What I missed most was normally at end of the show I would mix with the audiences and have chats, have photos taken with families and meet friends, but once the last act happened we locked ourselves away back stage, and usher got people to exit the big top in orderly social distances groups.
I was exhausted beyond fatigue from doing the shows. Under normal circumstance I would have found the shows challenging but not exhausting. I went from home to big top and home again, we never went to the pub or to a restaurant, avoided shops, visited no friends, no friends called over, at Christmas I stayed at home and did not see my Mum.
I was tired and emotionally drained. Break downs stalking me like a gang of abusive drunk teenage boys on Saturday night, “so you think your hard enough”, they would shout, and I would shout back “Yea” but inside I was thinking “I’m not”
At one point 1 in 25 people in N. Ireland had Covid which meant that on average 6 audiences member would be infected per show. Were we part of the problem.
My head was melted, the voice in my skull screamed at me that what we were doing was wrong.

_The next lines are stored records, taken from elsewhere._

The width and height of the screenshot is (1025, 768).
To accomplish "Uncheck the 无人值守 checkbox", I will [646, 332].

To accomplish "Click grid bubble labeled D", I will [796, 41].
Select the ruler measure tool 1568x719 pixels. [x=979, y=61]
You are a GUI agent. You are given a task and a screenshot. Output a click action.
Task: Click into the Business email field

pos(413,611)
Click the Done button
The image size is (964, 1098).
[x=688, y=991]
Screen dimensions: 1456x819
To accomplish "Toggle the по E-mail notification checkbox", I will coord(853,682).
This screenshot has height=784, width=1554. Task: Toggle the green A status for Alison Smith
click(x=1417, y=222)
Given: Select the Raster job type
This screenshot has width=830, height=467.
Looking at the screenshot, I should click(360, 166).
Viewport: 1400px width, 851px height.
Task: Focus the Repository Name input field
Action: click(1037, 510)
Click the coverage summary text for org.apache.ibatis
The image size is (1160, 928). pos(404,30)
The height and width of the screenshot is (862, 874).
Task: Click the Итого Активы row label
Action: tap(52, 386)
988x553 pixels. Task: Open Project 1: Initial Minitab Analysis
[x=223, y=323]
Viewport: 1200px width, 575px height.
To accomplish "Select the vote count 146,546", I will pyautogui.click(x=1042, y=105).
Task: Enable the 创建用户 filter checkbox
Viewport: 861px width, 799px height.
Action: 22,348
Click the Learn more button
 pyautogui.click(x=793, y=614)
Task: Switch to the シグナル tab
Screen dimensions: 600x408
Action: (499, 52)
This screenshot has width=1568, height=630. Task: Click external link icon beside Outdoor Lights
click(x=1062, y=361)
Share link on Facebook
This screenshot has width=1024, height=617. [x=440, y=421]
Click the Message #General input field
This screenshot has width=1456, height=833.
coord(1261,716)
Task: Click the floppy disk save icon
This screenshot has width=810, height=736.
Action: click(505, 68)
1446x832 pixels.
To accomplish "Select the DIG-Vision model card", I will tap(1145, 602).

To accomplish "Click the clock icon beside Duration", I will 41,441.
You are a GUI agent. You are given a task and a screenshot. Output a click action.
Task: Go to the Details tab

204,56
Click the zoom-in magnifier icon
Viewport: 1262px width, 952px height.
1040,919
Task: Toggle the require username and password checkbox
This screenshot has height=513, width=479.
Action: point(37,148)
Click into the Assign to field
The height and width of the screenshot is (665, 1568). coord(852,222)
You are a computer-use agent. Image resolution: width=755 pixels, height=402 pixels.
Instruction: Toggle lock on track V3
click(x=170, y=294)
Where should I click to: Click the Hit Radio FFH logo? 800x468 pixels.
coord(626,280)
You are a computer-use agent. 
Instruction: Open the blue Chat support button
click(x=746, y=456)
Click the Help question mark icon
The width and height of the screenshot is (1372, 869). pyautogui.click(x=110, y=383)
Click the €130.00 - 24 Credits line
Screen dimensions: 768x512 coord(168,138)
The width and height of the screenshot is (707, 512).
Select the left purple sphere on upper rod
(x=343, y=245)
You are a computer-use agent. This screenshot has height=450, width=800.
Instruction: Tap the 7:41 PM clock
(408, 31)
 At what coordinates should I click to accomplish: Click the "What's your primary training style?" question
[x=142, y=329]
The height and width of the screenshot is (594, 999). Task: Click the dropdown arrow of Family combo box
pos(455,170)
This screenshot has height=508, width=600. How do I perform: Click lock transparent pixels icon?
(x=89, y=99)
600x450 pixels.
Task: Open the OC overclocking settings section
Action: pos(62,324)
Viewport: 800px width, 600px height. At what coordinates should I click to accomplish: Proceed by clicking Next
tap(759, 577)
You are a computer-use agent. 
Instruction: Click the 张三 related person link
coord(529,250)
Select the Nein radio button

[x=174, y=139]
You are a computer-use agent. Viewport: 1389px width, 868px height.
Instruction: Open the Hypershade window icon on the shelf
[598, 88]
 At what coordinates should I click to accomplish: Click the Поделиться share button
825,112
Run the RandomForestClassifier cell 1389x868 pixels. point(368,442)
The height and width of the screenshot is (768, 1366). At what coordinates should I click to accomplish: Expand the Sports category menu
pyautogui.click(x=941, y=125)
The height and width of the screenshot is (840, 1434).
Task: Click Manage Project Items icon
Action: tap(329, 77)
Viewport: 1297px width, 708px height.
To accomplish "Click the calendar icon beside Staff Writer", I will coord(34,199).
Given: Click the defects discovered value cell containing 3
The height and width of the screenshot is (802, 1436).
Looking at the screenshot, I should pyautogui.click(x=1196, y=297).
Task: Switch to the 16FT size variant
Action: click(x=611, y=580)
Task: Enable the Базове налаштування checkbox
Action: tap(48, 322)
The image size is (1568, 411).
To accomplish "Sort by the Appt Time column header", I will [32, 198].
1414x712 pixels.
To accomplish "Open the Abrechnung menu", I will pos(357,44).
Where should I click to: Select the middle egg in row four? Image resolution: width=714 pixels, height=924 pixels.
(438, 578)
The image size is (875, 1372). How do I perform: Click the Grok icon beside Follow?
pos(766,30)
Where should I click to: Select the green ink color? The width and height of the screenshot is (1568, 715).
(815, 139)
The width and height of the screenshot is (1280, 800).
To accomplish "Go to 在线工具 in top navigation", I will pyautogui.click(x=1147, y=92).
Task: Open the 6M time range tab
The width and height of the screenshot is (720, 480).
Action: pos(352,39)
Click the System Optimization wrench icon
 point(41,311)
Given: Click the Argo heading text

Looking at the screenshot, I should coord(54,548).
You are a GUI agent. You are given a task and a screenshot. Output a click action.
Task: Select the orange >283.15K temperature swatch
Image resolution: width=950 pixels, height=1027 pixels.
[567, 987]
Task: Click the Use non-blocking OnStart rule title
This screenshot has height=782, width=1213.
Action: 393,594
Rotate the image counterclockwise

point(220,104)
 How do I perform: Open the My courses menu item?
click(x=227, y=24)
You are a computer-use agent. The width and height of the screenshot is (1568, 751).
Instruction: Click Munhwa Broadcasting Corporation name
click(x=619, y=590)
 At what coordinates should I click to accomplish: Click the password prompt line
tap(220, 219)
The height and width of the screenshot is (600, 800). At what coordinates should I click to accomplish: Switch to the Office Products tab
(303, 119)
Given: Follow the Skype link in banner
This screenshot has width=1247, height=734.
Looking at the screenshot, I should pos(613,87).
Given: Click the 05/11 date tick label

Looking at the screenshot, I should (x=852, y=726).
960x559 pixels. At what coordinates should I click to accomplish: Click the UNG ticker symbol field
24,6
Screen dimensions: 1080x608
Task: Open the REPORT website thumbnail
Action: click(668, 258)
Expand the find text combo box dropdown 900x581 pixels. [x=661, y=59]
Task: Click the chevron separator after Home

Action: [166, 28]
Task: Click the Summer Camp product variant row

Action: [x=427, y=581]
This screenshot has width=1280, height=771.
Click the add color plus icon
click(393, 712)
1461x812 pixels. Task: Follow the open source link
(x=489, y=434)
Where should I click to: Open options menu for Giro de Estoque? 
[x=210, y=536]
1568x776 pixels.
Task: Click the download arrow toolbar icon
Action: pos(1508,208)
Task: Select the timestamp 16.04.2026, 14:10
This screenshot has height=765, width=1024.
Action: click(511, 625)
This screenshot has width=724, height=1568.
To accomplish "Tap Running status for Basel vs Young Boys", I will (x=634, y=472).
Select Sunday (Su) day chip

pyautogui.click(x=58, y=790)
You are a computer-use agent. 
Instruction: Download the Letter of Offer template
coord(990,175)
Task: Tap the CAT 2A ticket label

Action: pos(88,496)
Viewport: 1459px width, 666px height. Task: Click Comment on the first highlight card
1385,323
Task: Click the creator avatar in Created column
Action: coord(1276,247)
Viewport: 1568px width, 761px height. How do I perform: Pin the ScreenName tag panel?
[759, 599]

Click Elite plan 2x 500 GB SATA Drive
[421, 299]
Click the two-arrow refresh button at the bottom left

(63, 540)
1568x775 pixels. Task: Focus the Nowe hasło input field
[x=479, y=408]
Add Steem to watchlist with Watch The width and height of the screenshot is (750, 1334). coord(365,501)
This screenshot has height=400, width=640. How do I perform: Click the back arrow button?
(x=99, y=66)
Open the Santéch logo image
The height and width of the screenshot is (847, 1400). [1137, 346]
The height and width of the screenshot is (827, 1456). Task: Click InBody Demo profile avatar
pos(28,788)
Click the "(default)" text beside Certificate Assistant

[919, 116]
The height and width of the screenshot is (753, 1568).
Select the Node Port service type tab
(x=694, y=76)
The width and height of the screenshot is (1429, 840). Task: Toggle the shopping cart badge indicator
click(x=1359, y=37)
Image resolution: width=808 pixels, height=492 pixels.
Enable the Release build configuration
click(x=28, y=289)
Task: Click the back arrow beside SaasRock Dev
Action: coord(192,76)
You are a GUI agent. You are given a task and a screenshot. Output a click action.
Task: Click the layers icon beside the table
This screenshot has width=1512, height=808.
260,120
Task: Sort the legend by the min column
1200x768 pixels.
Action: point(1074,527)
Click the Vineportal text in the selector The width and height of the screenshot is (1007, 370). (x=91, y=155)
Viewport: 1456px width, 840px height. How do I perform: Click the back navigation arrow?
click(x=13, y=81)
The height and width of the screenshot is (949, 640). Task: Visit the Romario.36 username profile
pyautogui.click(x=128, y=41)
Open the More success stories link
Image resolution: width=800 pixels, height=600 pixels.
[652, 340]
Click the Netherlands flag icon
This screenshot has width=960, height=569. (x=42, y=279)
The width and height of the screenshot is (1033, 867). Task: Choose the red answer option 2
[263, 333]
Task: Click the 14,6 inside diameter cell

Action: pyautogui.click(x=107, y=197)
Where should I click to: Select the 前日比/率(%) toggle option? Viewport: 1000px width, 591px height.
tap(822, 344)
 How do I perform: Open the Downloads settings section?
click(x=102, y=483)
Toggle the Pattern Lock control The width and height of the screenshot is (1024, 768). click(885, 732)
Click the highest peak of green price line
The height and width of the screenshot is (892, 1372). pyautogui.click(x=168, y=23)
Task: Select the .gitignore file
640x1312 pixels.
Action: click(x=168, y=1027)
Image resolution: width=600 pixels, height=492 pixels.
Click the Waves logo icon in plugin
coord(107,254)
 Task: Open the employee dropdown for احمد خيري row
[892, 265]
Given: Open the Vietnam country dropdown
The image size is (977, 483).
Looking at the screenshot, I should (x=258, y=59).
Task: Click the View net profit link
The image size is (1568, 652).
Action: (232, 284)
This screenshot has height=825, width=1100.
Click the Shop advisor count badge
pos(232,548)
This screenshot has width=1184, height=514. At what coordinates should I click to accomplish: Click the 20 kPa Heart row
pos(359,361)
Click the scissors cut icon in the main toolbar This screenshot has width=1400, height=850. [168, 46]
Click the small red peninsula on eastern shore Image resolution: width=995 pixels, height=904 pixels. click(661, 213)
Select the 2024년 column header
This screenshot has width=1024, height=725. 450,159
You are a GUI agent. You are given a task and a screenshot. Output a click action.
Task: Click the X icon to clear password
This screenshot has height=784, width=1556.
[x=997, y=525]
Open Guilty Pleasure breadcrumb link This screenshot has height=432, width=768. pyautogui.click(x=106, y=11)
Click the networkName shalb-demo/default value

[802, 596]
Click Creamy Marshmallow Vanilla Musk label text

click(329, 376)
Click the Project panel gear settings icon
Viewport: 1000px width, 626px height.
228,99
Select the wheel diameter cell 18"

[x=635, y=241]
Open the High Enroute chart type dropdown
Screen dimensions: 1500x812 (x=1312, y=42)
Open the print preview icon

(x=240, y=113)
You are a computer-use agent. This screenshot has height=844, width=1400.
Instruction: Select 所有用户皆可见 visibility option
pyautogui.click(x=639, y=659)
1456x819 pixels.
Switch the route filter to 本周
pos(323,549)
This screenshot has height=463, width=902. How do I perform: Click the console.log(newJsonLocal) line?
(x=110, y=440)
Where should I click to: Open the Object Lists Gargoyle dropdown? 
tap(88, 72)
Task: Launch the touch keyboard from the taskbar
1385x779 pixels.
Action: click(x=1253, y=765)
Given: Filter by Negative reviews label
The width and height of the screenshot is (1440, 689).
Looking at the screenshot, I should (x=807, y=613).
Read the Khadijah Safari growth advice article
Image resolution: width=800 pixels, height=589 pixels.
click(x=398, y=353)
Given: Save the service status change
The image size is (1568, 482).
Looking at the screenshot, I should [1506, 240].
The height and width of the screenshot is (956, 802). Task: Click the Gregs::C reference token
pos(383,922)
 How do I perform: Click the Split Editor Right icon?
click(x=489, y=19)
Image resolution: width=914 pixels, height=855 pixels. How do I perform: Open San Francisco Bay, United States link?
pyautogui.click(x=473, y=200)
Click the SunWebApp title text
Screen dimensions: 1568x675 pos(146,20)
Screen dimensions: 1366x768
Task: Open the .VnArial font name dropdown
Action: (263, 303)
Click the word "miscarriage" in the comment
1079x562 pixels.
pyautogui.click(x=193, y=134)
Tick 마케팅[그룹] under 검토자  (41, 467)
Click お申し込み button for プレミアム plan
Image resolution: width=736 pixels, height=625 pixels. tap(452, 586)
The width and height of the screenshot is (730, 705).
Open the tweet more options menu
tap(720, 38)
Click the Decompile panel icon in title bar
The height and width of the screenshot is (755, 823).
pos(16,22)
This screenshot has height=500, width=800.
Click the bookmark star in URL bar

We were running a super spreader event. This was zero craic.
All around us shows were closing because covid had infected their cast or crew making it impossible for them to continue. We were one of 3 shows in Belfast that managed to stay open over Christmas.
Audiences were so glad we had kept open, our friends congratulated us for making it happen, people were genuinely impressed that our messy circus had managed against the odd to stay open, stay covid free and sell out. We were heroes, only it didn’t feel like that, unless being a hero feels like paddling in a ever expanding river of stress gunk.
And then it was all over, once the last show finished we went straight into pulling down the big top. We loaded the last truck in the snow, this moment was satisfying. Ironically two of our crew tested positive on the last get out day, if this had happened during the run, it might have meant pulling the whole season. We didn’t feel clever or smug, we felt very lucky.
The mind is a funny thing, we are very bad at remembering what we went though when we were going through it.
And in hindsight it often does not seem that bad, I wrote this to remind us what it was like, so our memory would not cheat us.
We swore a few times during this season that we would never do this anything like this again, it has scared us.
I would often say to Tina “If we didn’t do it no one would”, but this year I knew why no one would. What I feared is that now we will never want to do anything like this again.
We might have lost the love to producing future ambitious circus projects. It should not be this hard, and should never be this hard again.
We believe that culture is a necessity and we believed that it is our job as circus artist to deliver culture.
It would have felt wrong to not bother, or even worse to do something half hearted.
Sometimes there are moments in the big top when the magic of it captures your eye and you see it how children might, the exciting endless possibilities of it all. There were moment this season when that thought caught my imagination, but it came fleetingly and the burden of it all the covid crap crept in like a bleak winter rain cloud coving me in a heavy damp depression.